Escucha estructurada
Escuchar a un paciente no es solamente guardar silencio hasta que termine de hablar para poder responder. Es un proceso activo, con una estructura reconocible, orientado a identificar qué es lo que realmente preocupa a esa persona —que no siempre coincide con lo primero que dice, ni con el motivo de consulta que figura en el papel.
La escucha estructurada combina varios gestos concretos: dejar que el relato fluya sin cortarlo antes de tiempo, reformular con las propias palabras lo que se entendió para confirmar que la interpretación es correcta, y hacer preguntas que abran en lugar de preguntas que cierren la conversación en un sí o un no. También implica prestar atención a lo que no se dice con palabras —el tono, las pausas, lo que el paciente evita mencionar— porque ahí suele estar información relevante.

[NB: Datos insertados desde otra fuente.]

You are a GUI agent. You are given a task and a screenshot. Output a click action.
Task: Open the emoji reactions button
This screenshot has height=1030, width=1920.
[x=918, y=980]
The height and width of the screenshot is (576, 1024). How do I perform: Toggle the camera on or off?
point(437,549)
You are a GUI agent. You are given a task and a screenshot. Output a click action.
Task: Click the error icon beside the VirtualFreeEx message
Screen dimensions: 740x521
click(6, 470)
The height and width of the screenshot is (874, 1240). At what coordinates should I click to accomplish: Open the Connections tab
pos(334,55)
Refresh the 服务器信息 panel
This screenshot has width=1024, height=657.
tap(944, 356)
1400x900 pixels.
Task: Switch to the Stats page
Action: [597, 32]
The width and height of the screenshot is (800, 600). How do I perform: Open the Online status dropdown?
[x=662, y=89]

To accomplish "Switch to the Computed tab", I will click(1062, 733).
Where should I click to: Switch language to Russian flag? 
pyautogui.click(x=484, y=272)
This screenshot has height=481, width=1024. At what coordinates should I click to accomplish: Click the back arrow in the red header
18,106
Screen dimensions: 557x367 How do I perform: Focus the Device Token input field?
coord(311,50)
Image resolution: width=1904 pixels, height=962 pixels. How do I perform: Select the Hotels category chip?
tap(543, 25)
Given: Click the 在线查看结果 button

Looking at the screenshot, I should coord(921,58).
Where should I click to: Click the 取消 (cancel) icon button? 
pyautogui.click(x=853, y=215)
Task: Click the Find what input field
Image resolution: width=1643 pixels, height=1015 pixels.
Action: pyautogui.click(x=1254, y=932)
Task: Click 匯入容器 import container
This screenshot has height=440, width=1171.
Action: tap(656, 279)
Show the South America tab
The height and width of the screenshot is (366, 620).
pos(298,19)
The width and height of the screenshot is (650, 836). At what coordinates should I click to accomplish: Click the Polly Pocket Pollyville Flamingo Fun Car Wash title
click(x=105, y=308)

Resumir en voz alta lo conversado antes de pasar a la siguiente etapa de la consulta cumple una doble función: ordena la información para el profesional y le confirma al paciente que fue escuchado con atención, no solo procesado como un caso más.
Esta forma de escuchar exige más tiempo de atención consciente que simplemente aguardar el turno para hablar, pero reduce malentendidos y evita tener que retomar, en consultas posteriores, cuestiones que podrían haberse aclarado en la primera.